#### Aim of the exercise
Please return every line below that contains the string "computer".
○ ○ ○ ○ ○ ○ ○
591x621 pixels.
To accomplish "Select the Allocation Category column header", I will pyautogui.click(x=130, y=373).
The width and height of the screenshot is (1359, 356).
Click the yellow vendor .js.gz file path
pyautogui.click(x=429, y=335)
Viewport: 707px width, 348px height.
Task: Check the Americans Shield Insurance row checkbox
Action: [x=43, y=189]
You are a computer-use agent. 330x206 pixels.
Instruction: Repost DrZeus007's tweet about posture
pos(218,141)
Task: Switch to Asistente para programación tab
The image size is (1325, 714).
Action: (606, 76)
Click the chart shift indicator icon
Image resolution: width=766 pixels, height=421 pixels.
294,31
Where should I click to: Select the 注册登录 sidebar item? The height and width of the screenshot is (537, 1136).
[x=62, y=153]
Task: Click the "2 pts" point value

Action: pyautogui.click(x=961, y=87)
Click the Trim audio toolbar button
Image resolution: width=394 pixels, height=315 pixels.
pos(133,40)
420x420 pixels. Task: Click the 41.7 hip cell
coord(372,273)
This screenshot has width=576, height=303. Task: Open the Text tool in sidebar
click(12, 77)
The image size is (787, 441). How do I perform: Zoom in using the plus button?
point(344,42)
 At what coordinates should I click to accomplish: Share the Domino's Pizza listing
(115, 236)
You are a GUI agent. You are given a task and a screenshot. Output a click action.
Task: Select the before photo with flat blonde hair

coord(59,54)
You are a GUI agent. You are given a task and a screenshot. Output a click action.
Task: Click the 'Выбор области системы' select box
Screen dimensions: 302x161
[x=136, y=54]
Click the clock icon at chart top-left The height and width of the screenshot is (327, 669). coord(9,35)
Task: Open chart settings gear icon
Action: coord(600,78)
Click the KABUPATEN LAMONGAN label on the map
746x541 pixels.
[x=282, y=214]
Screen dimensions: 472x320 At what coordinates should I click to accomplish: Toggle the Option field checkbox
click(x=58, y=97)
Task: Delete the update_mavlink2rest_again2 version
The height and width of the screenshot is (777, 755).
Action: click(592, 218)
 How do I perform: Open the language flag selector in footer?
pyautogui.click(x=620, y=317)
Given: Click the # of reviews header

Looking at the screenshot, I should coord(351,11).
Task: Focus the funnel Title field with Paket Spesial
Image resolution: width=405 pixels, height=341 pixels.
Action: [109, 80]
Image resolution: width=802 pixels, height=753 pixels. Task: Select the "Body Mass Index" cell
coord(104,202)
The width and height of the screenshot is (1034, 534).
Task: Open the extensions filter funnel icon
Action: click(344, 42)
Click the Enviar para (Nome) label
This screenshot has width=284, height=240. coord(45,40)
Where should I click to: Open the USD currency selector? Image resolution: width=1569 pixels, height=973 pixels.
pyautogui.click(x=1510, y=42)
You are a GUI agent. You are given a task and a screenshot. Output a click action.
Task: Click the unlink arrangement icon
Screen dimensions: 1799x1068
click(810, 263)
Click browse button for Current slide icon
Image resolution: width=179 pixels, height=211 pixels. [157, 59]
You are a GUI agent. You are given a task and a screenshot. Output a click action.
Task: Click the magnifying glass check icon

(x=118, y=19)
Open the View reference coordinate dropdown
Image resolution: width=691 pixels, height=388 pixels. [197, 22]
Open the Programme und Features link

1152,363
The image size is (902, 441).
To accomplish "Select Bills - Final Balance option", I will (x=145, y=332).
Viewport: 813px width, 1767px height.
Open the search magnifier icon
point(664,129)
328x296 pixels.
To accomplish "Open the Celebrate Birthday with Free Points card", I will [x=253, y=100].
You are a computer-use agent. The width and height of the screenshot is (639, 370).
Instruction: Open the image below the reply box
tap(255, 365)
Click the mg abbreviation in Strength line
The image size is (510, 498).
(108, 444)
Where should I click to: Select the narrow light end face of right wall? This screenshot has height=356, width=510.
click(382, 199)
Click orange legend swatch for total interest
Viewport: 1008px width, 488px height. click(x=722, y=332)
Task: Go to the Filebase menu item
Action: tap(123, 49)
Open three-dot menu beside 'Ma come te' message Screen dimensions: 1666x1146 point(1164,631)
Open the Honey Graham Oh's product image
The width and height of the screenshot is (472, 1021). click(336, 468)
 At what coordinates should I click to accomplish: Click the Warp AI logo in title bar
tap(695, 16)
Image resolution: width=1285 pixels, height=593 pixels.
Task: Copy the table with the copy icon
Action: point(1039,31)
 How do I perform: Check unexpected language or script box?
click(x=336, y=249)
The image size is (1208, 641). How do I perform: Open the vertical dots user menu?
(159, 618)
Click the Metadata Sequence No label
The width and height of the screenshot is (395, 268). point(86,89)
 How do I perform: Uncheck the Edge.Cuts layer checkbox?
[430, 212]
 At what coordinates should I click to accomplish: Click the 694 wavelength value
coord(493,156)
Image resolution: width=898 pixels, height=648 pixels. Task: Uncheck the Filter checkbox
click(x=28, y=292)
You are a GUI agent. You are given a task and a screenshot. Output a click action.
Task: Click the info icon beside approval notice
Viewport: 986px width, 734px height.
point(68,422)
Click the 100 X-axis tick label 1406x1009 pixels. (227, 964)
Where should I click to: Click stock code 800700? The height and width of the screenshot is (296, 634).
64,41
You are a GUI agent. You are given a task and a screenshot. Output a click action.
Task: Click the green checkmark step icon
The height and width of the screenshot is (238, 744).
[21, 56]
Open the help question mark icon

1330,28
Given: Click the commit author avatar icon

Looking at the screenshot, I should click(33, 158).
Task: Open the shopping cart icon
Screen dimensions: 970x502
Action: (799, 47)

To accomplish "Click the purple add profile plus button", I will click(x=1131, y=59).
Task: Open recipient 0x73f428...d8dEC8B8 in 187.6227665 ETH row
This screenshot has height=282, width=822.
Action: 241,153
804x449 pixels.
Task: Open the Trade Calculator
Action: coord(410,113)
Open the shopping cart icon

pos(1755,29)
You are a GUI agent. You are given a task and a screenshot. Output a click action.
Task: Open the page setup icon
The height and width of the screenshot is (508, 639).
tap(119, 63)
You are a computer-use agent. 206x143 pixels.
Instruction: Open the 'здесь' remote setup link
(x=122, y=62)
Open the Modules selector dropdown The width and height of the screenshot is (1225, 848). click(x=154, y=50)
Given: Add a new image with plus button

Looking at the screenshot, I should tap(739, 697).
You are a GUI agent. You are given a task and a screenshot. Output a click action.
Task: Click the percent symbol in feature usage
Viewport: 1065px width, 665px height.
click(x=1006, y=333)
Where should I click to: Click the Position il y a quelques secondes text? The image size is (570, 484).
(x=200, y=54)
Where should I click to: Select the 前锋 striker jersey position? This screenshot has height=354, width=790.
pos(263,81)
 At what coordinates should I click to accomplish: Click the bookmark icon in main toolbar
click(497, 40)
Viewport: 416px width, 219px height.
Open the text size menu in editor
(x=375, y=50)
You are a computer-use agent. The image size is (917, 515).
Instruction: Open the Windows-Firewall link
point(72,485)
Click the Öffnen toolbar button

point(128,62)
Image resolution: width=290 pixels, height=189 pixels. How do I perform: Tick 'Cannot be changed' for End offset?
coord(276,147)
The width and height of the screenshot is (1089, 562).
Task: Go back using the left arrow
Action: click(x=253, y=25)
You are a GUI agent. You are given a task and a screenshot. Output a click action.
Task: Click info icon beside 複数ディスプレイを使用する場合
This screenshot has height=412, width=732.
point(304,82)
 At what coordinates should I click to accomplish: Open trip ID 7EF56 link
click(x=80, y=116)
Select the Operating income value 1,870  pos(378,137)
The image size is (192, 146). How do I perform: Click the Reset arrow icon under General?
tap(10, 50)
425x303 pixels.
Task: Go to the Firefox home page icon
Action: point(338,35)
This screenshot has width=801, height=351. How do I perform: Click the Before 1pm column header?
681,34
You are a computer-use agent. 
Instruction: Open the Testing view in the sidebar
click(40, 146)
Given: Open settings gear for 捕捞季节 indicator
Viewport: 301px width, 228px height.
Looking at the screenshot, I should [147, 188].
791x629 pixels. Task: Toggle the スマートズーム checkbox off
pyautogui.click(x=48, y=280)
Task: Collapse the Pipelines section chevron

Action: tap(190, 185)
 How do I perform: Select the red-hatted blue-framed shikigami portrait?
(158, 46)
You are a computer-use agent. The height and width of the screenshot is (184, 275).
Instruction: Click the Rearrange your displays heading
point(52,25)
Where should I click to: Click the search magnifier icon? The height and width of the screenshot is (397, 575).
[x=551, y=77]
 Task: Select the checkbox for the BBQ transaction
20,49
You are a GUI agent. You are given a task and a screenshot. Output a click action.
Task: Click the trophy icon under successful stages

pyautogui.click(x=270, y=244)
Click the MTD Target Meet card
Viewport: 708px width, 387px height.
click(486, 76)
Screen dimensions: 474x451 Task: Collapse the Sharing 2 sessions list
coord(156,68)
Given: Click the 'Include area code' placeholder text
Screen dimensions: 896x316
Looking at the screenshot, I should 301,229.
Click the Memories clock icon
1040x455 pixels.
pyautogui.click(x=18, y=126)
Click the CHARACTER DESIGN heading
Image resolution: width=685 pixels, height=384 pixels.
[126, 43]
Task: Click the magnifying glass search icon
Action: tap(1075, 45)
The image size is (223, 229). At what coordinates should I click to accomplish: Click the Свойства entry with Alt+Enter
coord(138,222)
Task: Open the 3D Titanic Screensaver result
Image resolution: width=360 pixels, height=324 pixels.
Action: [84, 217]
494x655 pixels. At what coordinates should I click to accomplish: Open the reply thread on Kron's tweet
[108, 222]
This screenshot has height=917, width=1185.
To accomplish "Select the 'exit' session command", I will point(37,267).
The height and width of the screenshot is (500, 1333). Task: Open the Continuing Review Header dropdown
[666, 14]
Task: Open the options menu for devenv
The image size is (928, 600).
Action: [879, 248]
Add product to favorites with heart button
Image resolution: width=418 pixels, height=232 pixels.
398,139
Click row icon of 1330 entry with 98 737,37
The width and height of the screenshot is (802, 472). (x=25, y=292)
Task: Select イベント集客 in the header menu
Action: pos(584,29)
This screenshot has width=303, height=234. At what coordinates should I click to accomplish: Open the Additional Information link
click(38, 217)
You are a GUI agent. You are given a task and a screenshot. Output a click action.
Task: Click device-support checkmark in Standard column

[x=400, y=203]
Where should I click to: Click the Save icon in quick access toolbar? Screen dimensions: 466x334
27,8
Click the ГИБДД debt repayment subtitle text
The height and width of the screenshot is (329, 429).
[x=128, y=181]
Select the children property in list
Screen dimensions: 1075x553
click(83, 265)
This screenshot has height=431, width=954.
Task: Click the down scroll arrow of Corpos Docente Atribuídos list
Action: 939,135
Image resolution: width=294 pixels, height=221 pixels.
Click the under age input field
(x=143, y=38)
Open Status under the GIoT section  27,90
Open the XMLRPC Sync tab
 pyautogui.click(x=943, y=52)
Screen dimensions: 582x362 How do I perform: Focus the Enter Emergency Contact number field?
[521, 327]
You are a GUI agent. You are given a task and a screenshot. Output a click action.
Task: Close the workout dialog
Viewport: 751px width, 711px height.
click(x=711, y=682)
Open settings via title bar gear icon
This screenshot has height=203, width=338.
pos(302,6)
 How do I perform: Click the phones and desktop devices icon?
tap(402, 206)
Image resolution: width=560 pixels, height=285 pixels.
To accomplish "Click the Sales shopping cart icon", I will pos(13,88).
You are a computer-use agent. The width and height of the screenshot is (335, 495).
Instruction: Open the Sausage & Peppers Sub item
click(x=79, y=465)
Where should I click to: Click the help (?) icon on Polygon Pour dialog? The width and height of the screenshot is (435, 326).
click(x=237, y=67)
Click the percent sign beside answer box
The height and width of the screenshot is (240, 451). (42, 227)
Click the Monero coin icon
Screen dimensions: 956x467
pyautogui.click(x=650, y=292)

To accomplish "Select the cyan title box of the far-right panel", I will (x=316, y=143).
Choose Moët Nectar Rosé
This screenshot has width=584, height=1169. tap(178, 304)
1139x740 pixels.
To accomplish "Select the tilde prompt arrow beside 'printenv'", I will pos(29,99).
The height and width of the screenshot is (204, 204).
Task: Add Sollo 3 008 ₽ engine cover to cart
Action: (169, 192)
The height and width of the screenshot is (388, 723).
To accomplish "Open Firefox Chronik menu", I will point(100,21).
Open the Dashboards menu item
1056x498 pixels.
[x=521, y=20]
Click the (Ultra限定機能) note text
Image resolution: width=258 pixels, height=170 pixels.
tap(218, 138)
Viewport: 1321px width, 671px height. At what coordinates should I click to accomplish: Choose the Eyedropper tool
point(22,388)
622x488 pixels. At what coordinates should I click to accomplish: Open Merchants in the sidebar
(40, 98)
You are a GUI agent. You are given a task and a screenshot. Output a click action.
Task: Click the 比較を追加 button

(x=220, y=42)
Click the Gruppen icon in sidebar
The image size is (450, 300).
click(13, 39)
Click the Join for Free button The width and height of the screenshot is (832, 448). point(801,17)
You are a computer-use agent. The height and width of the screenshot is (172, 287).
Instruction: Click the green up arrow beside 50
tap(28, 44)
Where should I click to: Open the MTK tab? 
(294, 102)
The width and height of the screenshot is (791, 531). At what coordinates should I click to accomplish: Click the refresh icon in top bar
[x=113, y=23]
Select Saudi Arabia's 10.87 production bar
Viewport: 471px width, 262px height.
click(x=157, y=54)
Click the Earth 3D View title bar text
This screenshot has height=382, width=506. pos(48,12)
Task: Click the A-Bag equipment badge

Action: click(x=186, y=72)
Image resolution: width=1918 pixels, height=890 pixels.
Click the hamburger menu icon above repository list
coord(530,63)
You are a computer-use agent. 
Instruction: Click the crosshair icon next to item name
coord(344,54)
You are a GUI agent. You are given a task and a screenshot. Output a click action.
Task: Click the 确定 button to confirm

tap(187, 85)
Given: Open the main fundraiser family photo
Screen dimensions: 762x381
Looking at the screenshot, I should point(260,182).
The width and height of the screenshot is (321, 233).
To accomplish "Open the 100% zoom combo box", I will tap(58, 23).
○ ○ ○ ○ ○ ○ ○
#### Solution to this task
You are a computer-use agent. 330x206 pixels.
You are a computer-use agent. The width and height of the screenshot is (639, 370).
You are a computer-use agent. 206x143 pixels.
You are a computer-use agent. The image size is (917, 515).
You are a computer-use agent. 
You are a computer-use agent. The height and width of the screenshot is (184, 275).
You are a computer-use agent. The width and height of the screenshot is (335, 495).
You are a computer-use agent. The height and width of the screenshot is (172, 287).
You are a computer-use agent. 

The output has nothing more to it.